The Chamberlain Bridge was dedicated on September 25, 1925. It consisted of four spans of 336-feet each. The truss sections were made of steel and were riveted together.
The Chamberlain Bridge was very narrow. It was suitable for two cars from the 1920s to meet, but it was grossly inadequate for 1950s era truck traffic. In addition, the Fort Randall Dam project was in the works. That dam would cause the water level of Chamberlain to raise considerably. The 1925 bridge would have only a very low clearance for navigation traffic. The net result is that the bridge needed to be replaced to accommodate more traffic and take into account the higher traffic level.
While a new bridge was needed at Chamberlain, there was no money for a wholesale replacement. As a result, a plan was devised to relocate the existing bridge at a new spot in the river, and add a parallel twin span. The new bridge would be located just downstream of the old bridge, and be oriented more east and west than the old bridge. At the same time, the bridge at Wheeler was being flooded out by the Gavins Point Dam. The plan that evolved was to use the four bridge sections from Chamberlain bridge to create the eastern two sections of both the north and south spans of the new bridge. These sections were each 336 feet. Then the five 256-foot sections of the Wheeler Bridge would be floated up stream and be used as three sections on the north span and two sections on the south span. One additional 256-foot section was built new to complete the project. The newly rebuilt and relocated Chamberlain Bridge opened up on December 7, 1953.
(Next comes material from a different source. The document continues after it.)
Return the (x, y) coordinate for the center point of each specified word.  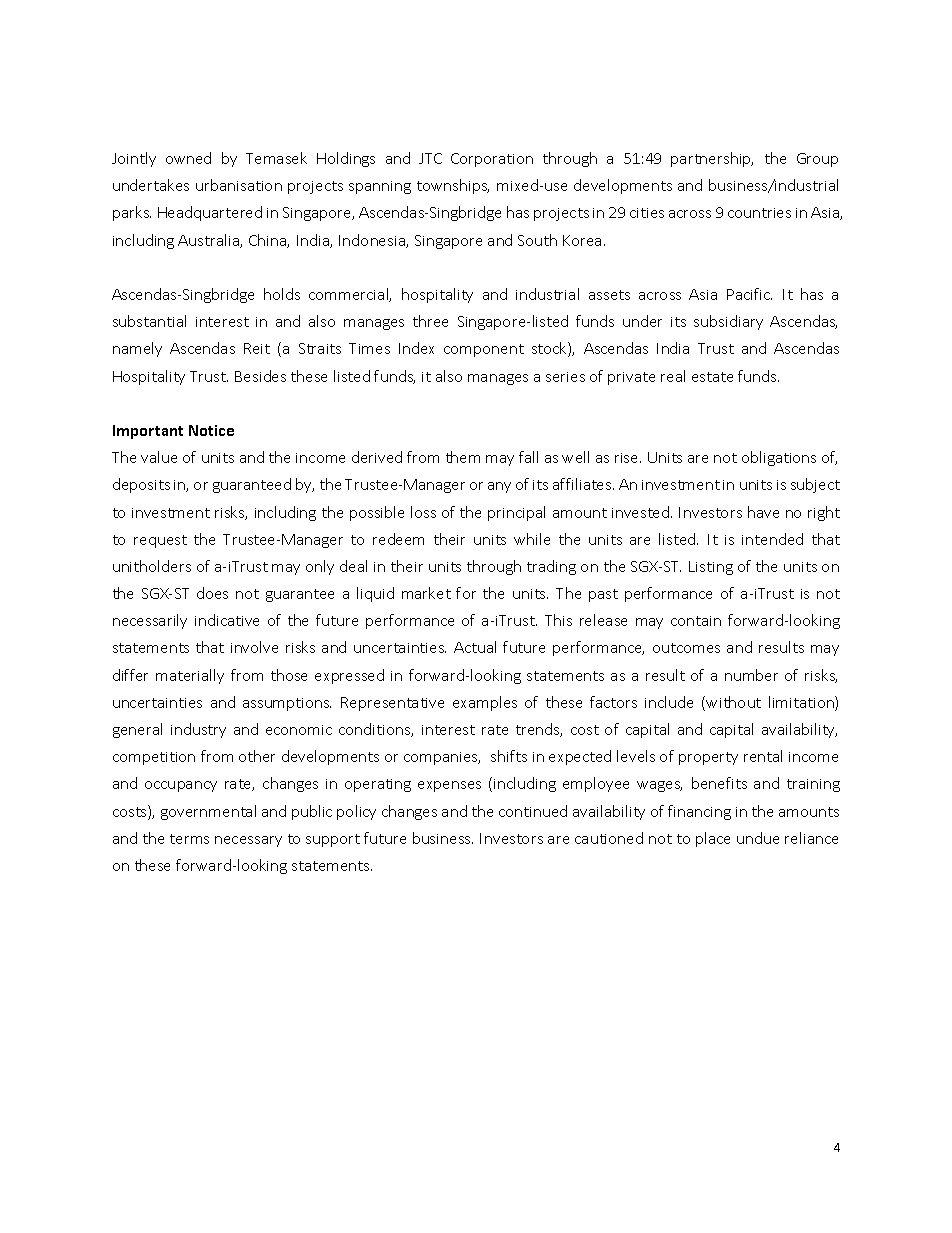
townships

To keep traffic moving while the Chamberlain Bridge was being rebuilt, the highway department borrowed and installed a WW-II era Bailey Bridge across the Missouri River. The very day that the newly rebuilt bridge opened, an unseasonable flood caused the Missouri River to rise. The flooded river washed out the temporary Bailey Bridge.
The Interstate Highway Act established that I-90 would pass through the south side of Chamberlain. The US-16 bridge did not meet interstate highway standards, and it would have required interstate traffic to pass though downtown Chamberlain, both of which were unacceptable to the Federal Highway Commission. As a result, a new I-90 bridge was built in Chamberlain in 1974. The US-16 bridge remained in place for local traffic. US-16 was decommissioned as a US highway in 1979, so the bridge now carries SD-248 and the I-90 Business Loop.
The Chamberlain-Oacoma Bridge is slated to get a major face-lift in 2008. Meanwhile, the five main piers from the original Chamberlain Bridge are still visible sticking up out of the Missouri River water some 600 feet up stream of the Chamberlain-Oacoma Bridge. Two of those piers are visible in the photo above, and all five are included in the photo at the bottom of this page.